» YOUR OBJECTIVE
Starting at the line that contains "You are a GUI", reproduce only the lines through the end of the data, exactly, including both the first and the last; skip the pictures.

☆ ☆ ☆ ☆ ☆ ☆ ☆

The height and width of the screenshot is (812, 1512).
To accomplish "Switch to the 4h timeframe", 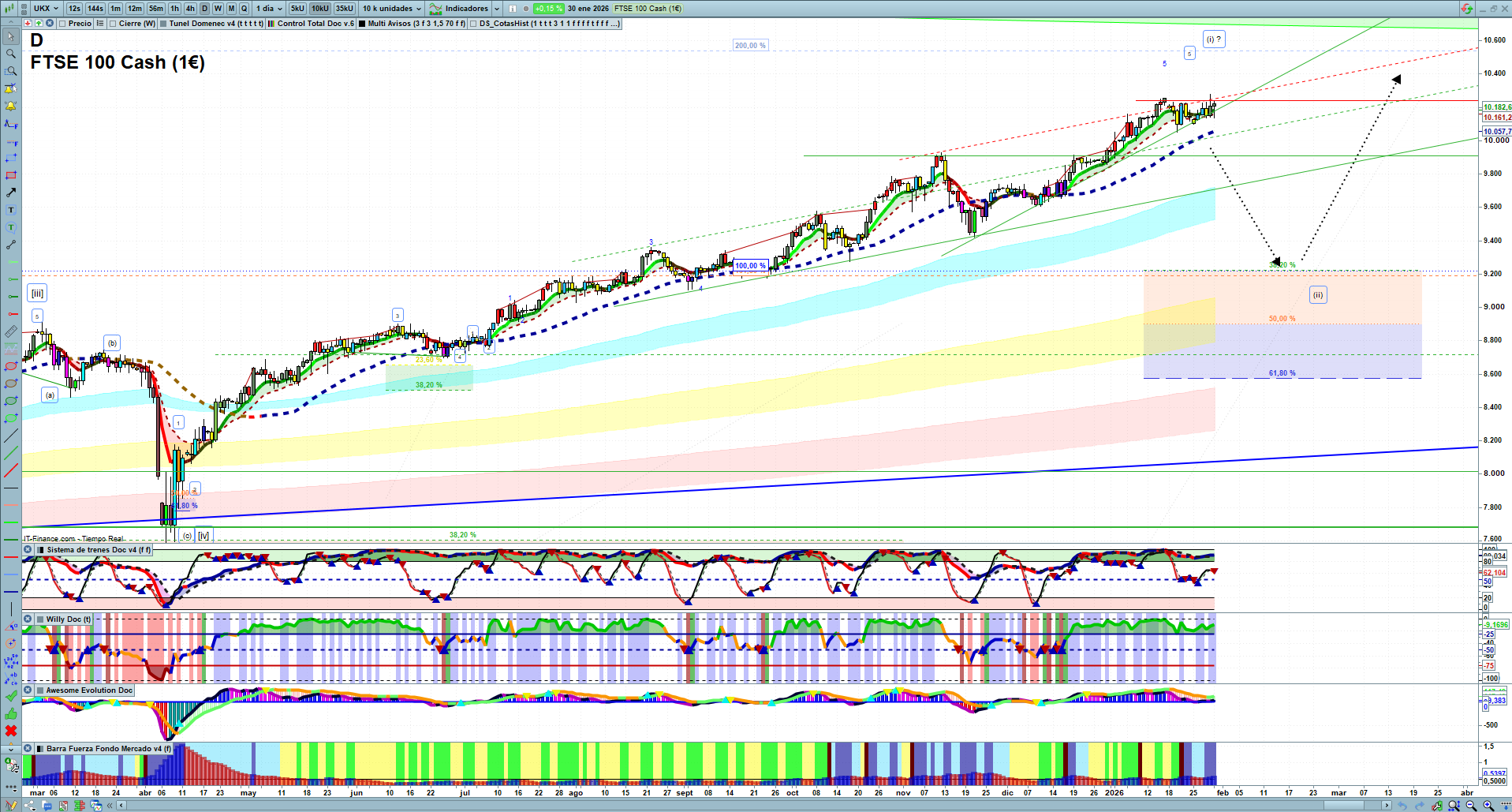I will pos(190,9).
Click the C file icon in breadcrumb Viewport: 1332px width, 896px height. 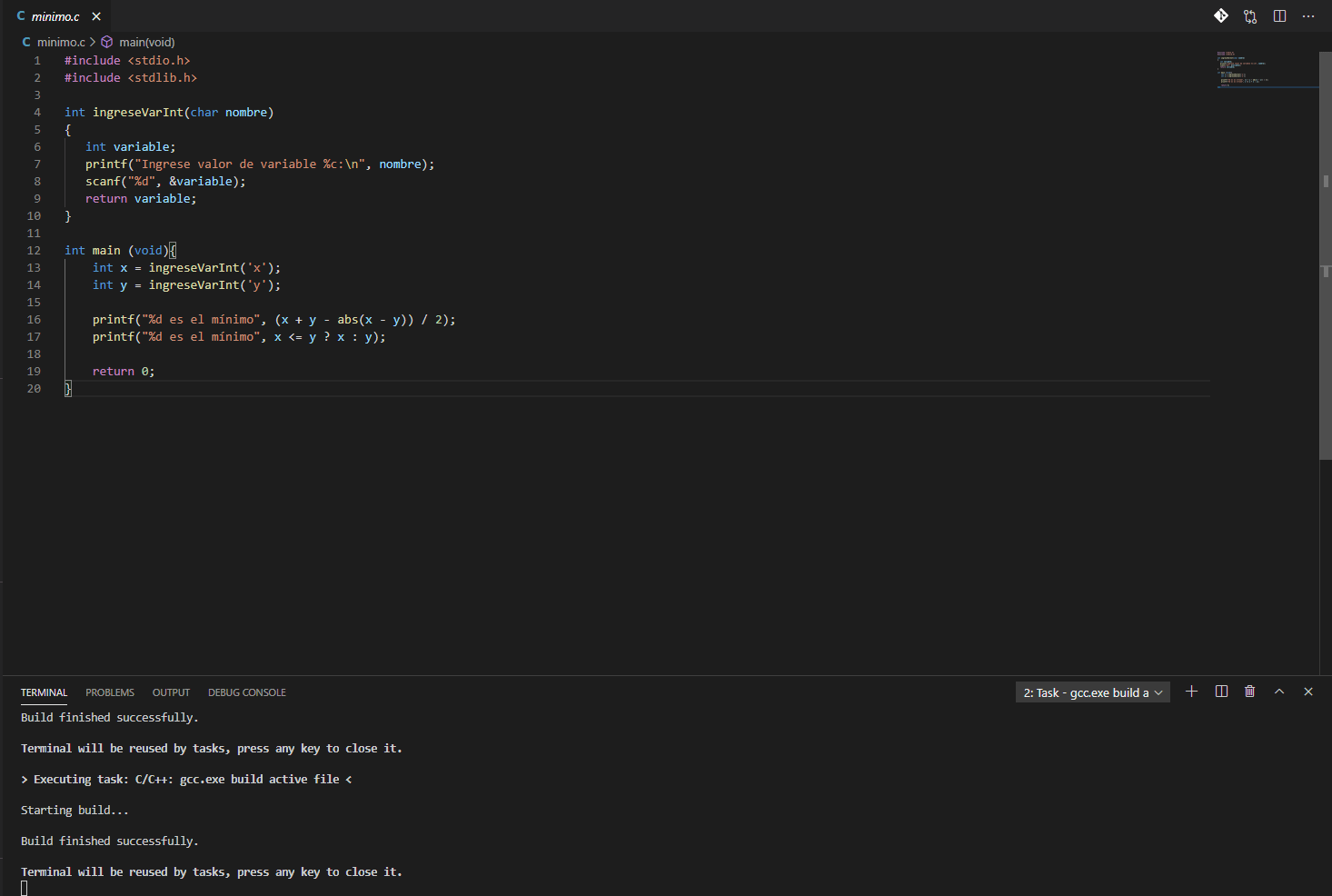(26, 42)
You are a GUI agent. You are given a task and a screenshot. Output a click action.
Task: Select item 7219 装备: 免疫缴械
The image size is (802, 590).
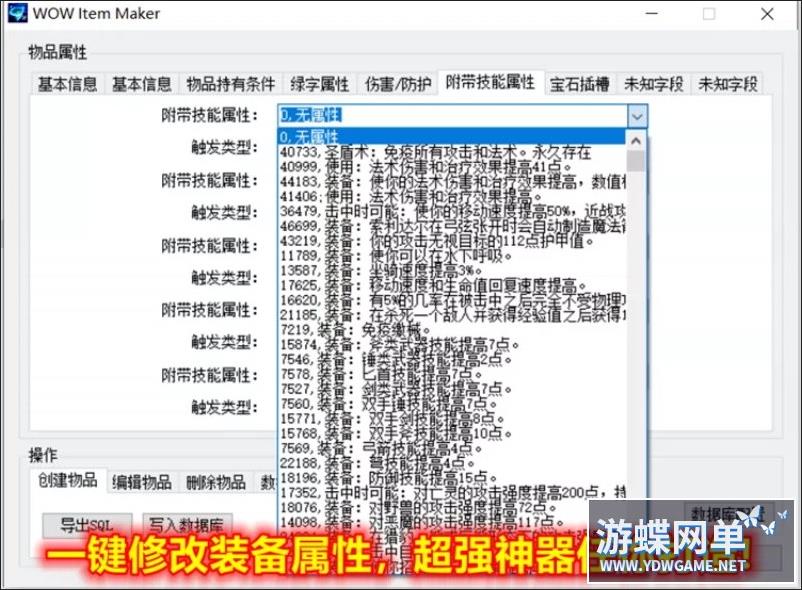(360, 329)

☆ ☆ ☆ ☆ ☆ ☆ ☆

» SOLUTION FOR THIS PROBLEM
You are a GUI agent. You are given a task and a screenshot. Output a click action.
Task: Select item 7219 装备: 免疫缴械
The image size is (802, 590).
(360, 329)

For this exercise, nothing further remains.